Bonkers Returnal Fan Theory Suggests The End Is Actually The Beginning

Bonkers Returnal Fan Theory Suggests The End Is Actually The Beginning

Returnal, the PS5-exclusive action game about not having fall damage but then picking up an item that gives you fall damage, has been out for about three weeks, which means more and more players are talking about the ending.

You don’t need to roll the credits to see that Returnal is steeped in imagery and the ending would end up wrapped in metaphor. At every turn, Returnal is exactly the type of pointedly mind-bending narrative that begets heady discussion about “what it all means” and “what’s really going on here?” I’ve read a whole bunch of fan theories about Returnal’s ending, and even have some of my own. (Don’t worry, I’ll spare you.)

Needless to say, this post covers major spoilers for Returnal.

Bonkers Returnal Fan Theory Suggests The End Is Actually The Beginning

Returnal starts with you, as futuristic interstellar scout Selene Vassos, crash-landing on an uncharted planet called Atropos. Every time you fail, the planet’s landscape shifts, and you start back from square one. Atropos is, or was, home to a race known as the Sentients. They have a militant wing, called the Severed, that broke off from the main group after meeting some unknown entity in the depths.

At various intervals, you explore a midcentury house from a first-person perspective and piece together moments from Selene’s apparent past. There are six of these segments. A silent Apollo-era astronaut pops up throughout.

The game is broken into three acts. These acts break down, in broad strokes, as follows:

  • In the first act, your goal on Atropos is to find and reach a signal called “White Shadow,” broadcast from the top of a derelict radio tower. You find it. You face off and defeat a monster called Nemesis. You’re rescued and returned to Earth. And then you die.
= = = =
What the exercise asks:
Decide whether each statement agrees with the Returnal article, giving yes or no and quoting the text's deciding words: (a) the house segments number six; (b) the Severed split from the Sentients after meeting an unknown entity on the surface; (c) the game is divided into four acts.

Dataset extract:
= = = =
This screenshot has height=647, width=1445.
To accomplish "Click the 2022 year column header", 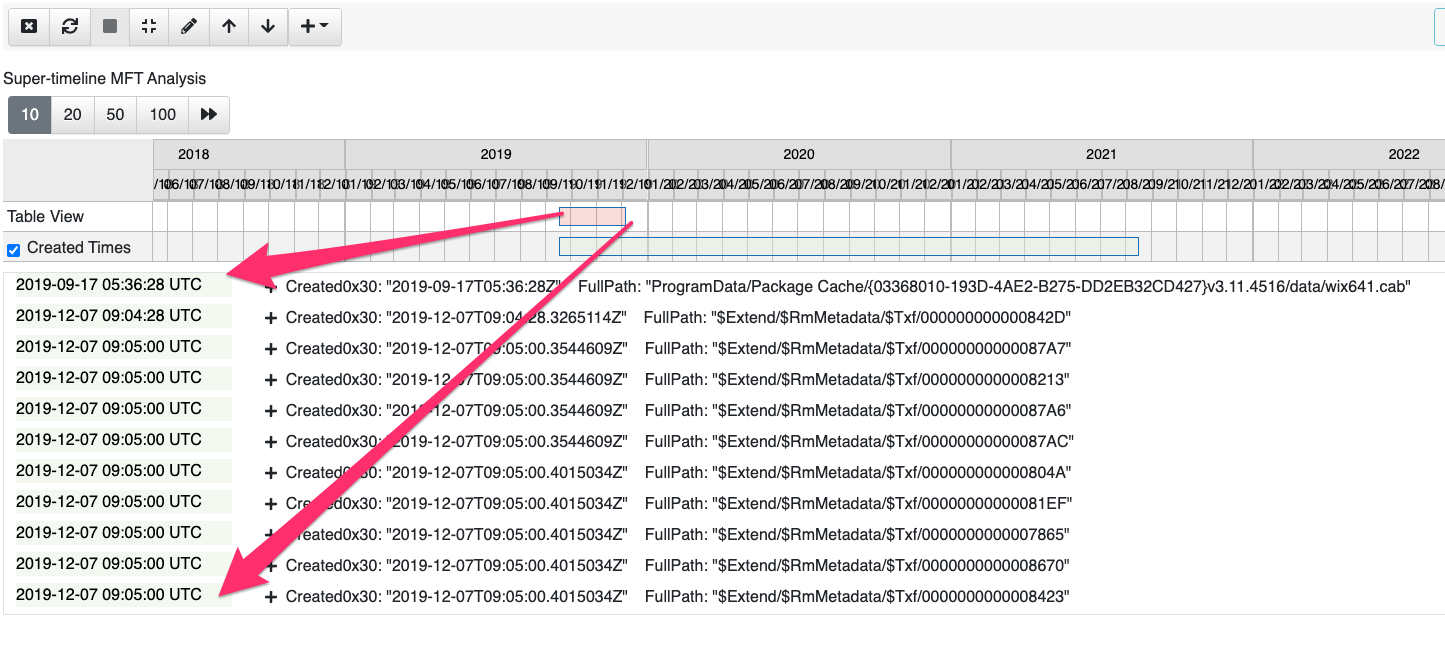I will tap(1404, 153).
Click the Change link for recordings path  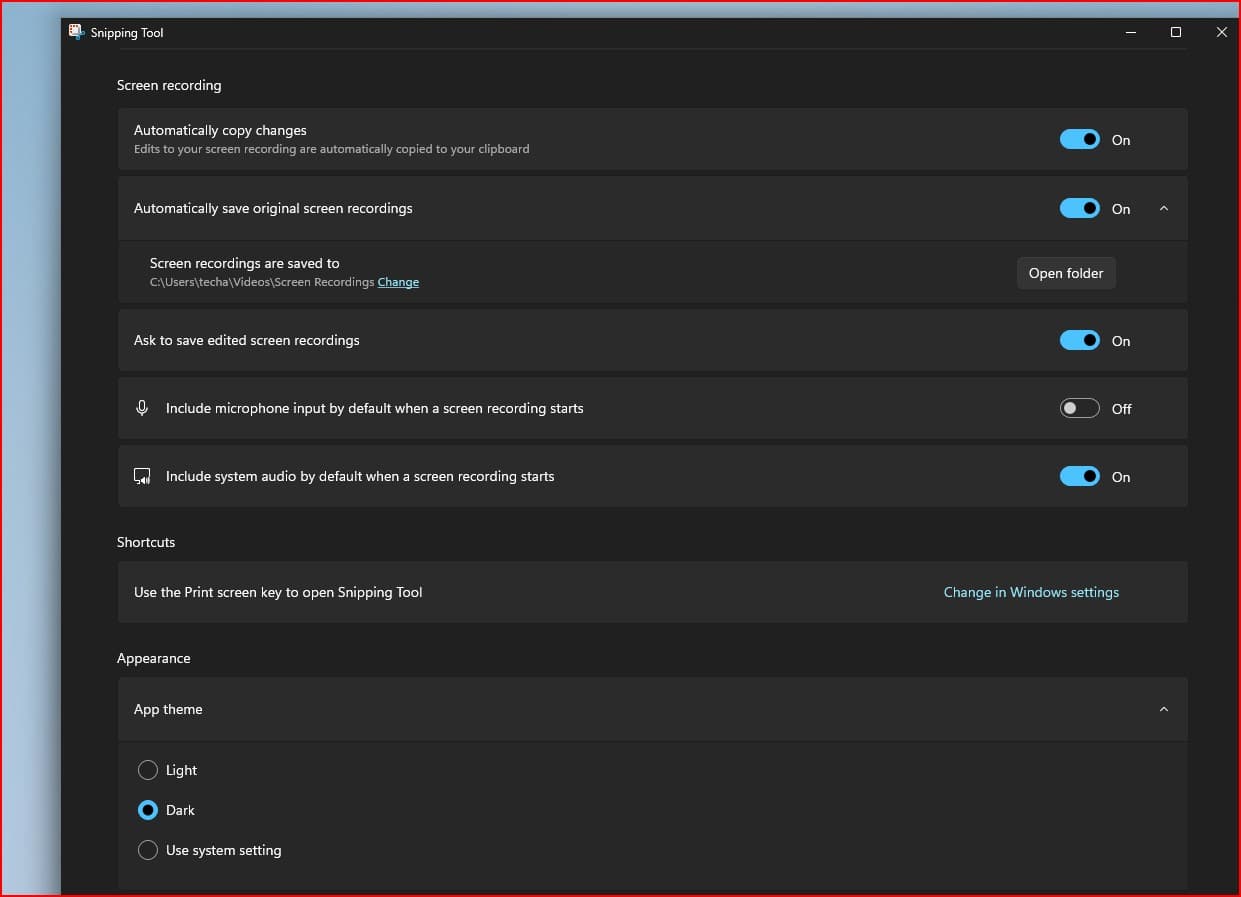[398, 282]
= = = =
Final result:
(a) Yes: "There are six of these segments."
(b) No: "broke off from the main group after meeting some unknown entity in the depths."
(c) No: "The game is broken into three acts."